SNHU has emerged as the poster child for building a large scale online program and we were cited often.  Someone in my session asked, “How are you any different than the big for-profit companies we tend to disdain?”  Ignoring the faintly confrontational tone of the question, I reminded the questioner that we have no shareholders, quarterly reports, pressure to maximize profitability, and no individual can get wealthy from our success.  That is an existential difference that changes everything.

We have been undeniably successful (by the way, not-for-profit does not mean for-deficit), but look what we have done with the surpluses generated by COCE.  We have made major investments in improving the quality of the online offerings.  In the middle of a recession we offer award winning benefits and raises that outpace inflation.  We now direct millions more towards scholarship support for UC students.  We have made our campus so much more attractive.   We remain a non-profit and it makes all the difference in the world.
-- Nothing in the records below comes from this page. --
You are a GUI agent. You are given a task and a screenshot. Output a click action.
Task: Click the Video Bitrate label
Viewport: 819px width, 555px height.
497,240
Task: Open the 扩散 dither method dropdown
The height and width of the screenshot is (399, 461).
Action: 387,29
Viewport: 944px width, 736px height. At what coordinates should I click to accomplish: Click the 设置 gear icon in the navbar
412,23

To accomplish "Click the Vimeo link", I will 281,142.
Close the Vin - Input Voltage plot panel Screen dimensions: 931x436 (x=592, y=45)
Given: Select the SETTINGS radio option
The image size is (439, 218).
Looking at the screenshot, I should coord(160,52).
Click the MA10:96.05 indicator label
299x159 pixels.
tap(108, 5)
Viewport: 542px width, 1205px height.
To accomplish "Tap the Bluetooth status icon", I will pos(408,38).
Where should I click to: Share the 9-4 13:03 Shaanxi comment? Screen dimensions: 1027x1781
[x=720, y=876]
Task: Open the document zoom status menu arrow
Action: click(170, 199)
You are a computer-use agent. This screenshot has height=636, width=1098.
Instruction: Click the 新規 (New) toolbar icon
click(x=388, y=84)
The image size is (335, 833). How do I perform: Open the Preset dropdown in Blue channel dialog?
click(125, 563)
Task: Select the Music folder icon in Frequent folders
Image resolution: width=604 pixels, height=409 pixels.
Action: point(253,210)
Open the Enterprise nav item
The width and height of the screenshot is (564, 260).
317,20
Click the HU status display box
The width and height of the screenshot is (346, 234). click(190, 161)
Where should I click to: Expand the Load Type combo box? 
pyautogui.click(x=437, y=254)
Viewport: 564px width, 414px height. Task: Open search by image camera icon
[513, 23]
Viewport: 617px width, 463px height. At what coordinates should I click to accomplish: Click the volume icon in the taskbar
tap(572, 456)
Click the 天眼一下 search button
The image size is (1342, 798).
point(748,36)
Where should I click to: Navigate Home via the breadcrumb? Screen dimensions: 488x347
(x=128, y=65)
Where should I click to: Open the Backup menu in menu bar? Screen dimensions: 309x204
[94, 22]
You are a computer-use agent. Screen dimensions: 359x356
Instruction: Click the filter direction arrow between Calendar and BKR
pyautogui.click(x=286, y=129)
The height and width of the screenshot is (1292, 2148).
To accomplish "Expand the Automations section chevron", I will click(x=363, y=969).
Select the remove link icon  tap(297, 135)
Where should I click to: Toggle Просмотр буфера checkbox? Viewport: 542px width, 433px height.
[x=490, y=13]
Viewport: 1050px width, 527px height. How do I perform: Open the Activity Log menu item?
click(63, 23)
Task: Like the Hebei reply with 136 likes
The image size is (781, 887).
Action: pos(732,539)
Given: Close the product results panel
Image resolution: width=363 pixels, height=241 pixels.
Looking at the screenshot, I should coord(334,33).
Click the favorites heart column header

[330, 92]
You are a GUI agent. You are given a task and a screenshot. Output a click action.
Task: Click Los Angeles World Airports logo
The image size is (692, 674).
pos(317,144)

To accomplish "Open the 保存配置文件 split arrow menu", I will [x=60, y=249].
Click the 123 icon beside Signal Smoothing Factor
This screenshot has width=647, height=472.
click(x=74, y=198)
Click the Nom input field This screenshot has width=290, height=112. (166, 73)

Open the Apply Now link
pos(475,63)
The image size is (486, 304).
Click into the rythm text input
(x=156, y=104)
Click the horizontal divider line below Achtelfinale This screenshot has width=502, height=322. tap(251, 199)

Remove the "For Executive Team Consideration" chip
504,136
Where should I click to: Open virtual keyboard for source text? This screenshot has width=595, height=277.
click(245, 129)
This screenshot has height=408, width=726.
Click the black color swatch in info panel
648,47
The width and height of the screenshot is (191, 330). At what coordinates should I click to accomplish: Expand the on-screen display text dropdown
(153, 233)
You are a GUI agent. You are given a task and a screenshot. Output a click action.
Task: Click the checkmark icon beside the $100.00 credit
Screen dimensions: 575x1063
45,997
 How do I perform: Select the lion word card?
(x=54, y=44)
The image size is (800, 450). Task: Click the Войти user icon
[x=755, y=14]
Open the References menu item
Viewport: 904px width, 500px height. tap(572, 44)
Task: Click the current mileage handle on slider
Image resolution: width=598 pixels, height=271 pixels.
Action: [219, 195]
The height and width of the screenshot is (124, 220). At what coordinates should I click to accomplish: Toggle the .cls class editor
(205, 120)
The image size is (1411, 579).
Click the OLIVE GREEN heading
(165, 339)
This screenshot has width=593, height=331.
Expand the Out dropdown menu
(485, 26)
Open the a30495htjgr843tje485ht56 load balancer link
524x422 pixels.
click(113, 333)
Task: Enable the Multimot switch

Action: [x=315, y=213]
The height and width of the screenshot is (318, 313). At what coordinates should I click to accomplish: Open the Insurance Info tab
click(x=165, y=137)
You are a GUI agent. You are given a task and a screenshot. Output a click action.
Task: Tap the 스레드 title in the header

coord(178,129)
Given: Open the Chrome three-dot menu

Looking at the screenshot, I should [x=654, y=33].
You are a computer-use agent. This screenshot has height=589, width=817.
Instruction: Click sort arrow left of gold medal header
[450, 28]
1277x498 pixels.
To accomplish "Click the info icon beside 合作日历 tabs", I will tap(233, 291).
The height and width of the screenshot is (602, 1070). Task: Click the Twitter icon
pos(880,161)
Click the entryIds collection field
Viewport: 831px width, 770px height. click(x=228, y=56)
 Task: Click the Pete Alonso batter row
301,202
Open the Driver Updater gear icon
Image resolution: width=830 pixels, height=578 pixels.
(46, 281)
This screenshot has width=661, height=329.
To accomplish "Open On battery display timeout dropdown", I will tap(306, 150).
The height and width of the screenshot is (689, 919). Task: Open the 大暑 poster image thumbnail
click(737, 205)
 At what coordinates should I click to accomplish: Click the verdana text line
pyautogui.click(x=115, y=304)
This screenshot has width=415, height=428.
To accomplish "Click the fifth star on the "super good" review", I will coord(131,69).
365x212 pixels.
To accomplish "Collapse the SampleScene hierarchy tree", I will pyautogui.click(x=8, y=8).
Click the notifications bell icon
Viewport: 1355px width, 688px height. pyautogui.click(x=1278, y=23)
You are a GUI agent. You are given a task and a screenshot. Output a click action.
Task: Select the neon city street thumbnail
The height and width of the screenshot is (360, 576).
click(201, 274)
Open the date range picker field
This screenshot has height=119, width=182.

My favorite aspect of any presidents’ meeting?  Ask any president, “Hey XXX, how are things at your campus?” and you will always get a big, confident smile and some variation of “Never been better!”

Now you might know that they are about to have a vote of “No Confidence” from the faculty, they they are running massive deficits, their athletic program has run amok, and students are doing the naked limbo on the main quad fueled by Red Bull and Vodka, but you’d never know it from them.  We are all such cheerleaders for our institutions.

Back in 2009, when the full impact of the recession was being felt, discount rates were skyrocketing, and enrollments were down one of my dearest friends, president of a small college being hammered at the time, and I agreed that when we were asked the question we would be honest,  Another president walked up and we asked him the question and he predictably responded with an enthusiastic, “Things are great!”  Then he asked us “How are things in your shop?” and my friend said, “Just dreadful!” and I chimed in with “Awful at my place!” (remember when we had to cut programs and pare back budgets having missed our freshman number by a wide margin?).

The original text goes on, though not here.